Assigned task 1:
Answer these questions from the passage on the hedgehog cucumber:
(a) What color do the developed fruits change from, and what color do they change to?
(b) What are the young shoots and leaves traditionally cooked with?
(c) What does the passage say about methods of controlling the plant where it is invasive?
Assigned task 2:
Quote the hedgehog cucumber passage between "C. dipsaceus has several" and "been used medicinally as an analgesic.", inclusive.

Passage shown:
..........
Cucumis dipsaceus, also known as Arabian cucumber or hedgehog cucumber, is an annual climbing herb that can be found in tropical and arid locations. The plant is native to eastern Africa, first found in Sudan, southern Egypt, and Ethiopia. The developed fruits of the plant change from green to yellow and contain many seeds. The hairs that cover the oblong fruits nickname this species the “hedgehog cucumber”.

C. dipsaceus has several usages, as fodder, medicine, and human consumption. The cucumber is normally collected in the wild, but has also been domesticated. The young shoots and leaves of the plant are traditionally cooked with groundnut paste, and with coconut milk when available. The fruit of the plant is used medicinally as an analgesic.

C. dipsaceus has become invasive all across the Americas. This includes islands in Hawaii, several states in the U.S. and islands in South America as well. There are no known methods of control.

==Distribution==
Cucumis dipsaceus is native to Eastern Africa, first found in Sudan, Southern Egypt, and Ethiopia. C. dipsaceus is cultivated in Eastern Africa and is a commercial crop. The leaf of C. dipsaceus is consumed in these areas for its nutritional value. The fruit of the plant has also been used medicinally as an analgesic.
..........
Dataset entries
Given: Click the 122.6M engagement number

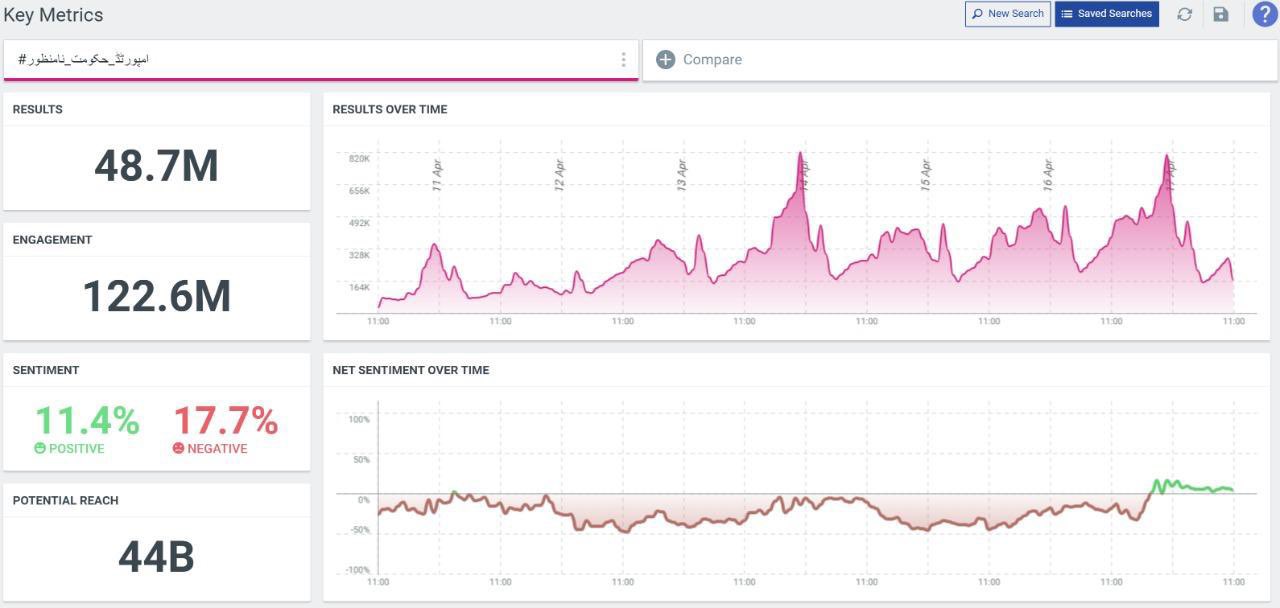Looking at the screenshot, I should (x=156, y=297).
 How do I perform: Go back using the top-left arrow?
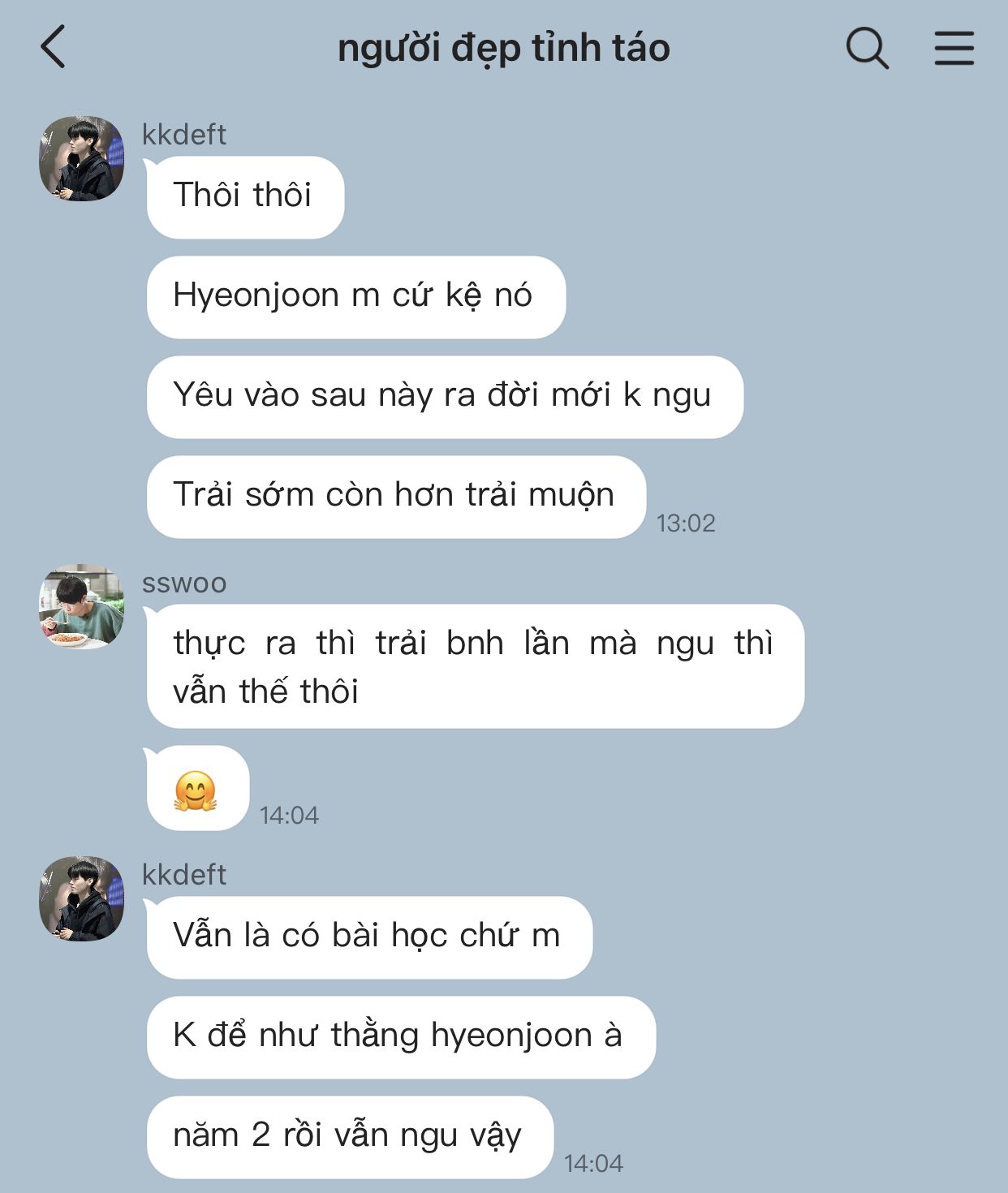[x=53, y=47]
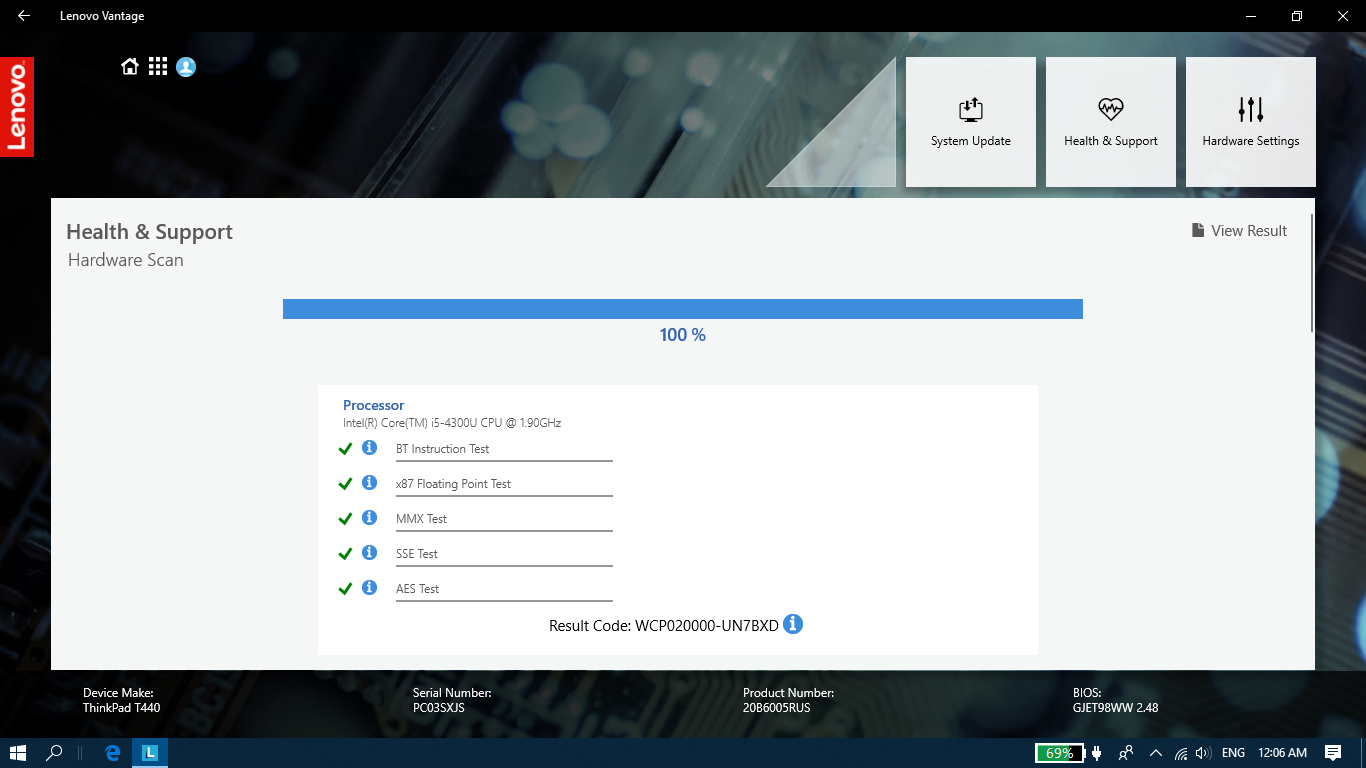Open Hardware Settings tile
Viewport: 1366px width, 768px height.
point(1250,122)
..........
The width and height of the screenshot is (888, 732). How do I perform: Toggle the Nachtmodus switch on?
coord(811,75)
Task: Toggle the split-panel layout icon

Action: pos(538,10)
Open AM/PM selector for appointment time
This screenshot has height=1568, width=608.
..........
Task response 1:
(a) From green to yellow.
(b) Groundnut paste, and coconut milk when available.
(c) There are no known methods of control.

Task response 2:
C. dipsaceus has several usages, as fodder, medicine, and human consumption. The cucumber is normally collected in the wild, but has also been domesticated. The young shoots and leaves of the plant are traditionally cooked with groundnut paste, and with coconut milk when available. The fruit of the plant is used medicinally as an analgesic.

C. dipsaceus has become invasive all across the Americas. This includes islands in Hawaii, several states in the U.S. and islands in South America as well. There are no known methods of control.

==Distribution==
Cucumis dipsaceus is native to Eastern Africa, first found in Sudan, Southern Egypt, and Ethiopia. C. dipsaceus is cultivated in Eastern Africa and is a commercial crop. The leaf of C. dipsaceus is consumed in these areas for its nutritional value. The fruit of the plant has also been used medicinally as an analgesic.